__YOUR INSTRUCTIONS__
Copy the records verbatim, from the first line through the line containing "[x=706, y=602]".

__RECORD EXCERPTS__

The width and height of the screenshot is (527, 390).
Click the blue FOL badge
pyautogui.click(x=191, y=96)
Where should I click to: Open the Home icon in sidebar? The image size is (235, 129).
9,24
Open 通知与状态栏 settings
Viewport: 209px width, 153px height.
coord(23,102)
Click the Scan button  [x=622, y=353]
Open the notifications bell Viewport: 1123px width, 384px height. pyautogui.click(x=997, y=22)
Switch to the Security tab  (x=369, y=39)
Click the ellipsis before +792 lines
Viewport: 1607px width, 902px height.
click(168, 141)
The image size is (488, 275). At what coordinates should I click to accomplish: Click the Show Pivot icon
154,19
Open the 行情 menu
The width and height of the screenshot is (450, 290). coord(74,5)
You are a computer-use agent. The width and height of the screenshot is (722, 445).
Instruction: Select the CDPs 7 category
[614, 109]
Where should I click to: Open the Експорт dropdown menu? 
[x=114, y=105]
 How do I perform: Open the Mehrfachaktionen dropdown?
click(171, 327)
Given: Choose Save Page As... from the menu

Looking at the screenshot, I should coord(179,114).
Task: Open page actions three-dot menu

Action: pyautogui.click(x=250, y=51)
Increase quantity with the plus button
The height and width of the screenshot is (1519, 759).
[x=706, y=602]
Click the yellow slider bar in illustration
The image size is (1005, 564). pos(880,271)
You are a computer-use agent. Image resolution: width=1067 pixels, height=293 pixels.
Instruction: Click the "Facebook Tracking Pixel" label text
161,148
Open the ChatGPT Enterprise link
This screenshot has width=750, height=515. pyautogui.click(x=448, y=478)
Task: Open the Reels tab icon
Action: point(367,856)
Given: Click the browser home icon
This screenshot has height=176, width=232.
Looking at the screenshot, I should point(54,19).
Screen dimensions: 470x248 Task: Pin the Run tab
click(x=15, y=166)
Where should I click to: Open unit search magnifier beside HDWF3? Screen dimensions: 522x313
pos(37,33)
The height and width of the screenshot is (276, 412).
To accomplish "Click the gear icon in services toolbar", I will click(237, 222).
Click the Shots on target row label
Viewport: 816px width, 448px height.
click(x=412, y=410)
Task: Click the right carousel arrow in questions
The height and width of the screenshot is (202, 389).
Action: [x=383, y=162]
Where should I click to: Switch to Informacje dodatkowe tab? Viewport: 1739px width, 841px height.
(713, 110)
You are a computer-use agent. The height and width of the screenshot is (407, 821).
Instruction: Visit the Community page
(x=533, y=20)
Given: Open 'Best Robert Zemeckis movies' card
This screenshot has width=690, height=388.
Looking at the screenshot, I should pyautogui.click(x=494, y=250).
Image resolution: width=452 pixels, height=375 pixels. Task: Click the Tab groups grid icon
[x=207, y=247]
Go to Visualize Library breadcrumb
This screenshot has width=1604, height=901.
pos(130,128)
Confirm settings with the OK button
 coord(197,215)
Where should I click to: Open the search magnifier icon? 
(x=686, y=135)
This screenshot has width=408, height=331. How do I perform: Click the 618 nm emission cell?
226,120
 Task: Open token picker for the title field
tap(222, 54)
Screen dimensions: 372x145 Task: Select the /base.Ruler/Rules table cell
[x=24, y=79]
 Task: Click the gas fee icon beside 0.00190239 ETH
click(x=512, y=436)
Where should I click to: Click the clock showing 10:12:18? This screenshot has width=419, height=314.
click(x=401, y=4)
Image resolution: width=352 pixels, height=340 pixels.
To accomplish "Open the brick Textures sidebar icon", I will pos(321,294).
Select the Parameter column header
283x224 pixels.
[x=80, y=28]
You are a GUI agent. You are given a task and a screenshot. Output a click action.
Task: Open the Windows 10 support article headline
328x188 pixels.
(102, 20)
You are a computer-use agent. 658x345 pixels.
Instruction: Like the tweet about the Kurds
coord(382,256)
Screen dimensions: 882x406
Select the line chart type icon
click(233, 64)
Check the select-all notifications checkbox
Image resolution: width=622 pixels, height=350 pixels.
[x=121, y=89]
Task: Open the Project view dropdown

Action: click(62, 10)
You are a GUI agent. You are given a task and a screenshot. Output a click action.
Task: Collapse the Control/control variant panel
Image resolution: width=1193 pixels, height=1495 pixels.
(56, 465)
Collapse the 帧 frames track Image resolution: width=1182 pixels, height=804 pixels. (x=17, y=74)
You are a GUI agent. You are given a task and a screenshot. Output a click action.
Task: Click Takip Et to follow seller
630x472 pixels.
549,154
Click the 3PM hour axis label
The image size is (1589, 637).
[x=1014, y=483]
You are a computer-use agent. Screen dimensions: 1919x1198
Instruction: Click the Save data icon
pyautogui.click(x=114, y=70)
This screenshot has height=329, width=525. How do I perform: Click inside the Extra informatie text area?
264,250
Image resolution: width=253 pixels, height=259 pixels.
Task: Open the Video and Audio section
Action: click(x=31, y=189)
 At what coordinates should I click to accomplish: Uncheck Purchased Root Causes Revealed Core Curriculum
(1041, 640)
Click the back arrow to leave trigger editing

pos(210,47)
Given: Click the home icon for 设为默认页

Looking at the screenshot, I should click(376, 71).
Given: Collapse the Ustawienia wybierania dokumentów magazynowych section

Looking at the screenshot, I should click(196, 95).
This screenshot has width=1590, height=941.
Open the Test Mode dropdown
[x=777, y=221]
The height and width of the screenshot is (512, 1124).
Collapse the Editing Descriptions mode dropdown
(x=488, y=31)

__RESPONSE__
The width and height of the screenshot is (527, 390).
Click the blue FOL badge
pyautogui.click(x=191, y=96)
Where should I click to: Open the Home icon in sidebar? The image size is (235, 129).
9,24
Open 通知与状态栏 settings
Viewport: 209px width, 153px height.
coord(23,102)
Click the Scan button  [x=622, y=353]
Open the notifications bell Viewport: 1123px width, 384px height. pyautogui.click(x=997, y=22)
Switch to the Security tab  (x=369, y=39)
Click the ellipsis before +792 lines
Viewport: 1607px width, 902px height.
click(168, 141)
The image size is (488, 275). At what coordinates should I click to accomplish: Click the Show Pivot icon
154,19
Open the 行情 menu
The width and height of the screenshot is (450, 290). coord(74,5)
You are a computer-use agent. The width and height of the screenshot is (722, 445).
Instruction: Select the CDPs 7 category
[614, 109]
Where should I click to: Open the Експорт dropdown menu? 
[x=114, y=105]
 How do I perform: Open the Mehrfachaktionen dropdown?
click(171, 327)
Given: Choose Save Page As... from the menu

Looking at the screenshot, I should coord(179,114).
Task: Open page actions three-dot menu

Action: pyautogui.click(x=250, y=51)
Increase quantity with the plus button
The height and width of the screenshot is (1519, 759).
[x=706, y=602]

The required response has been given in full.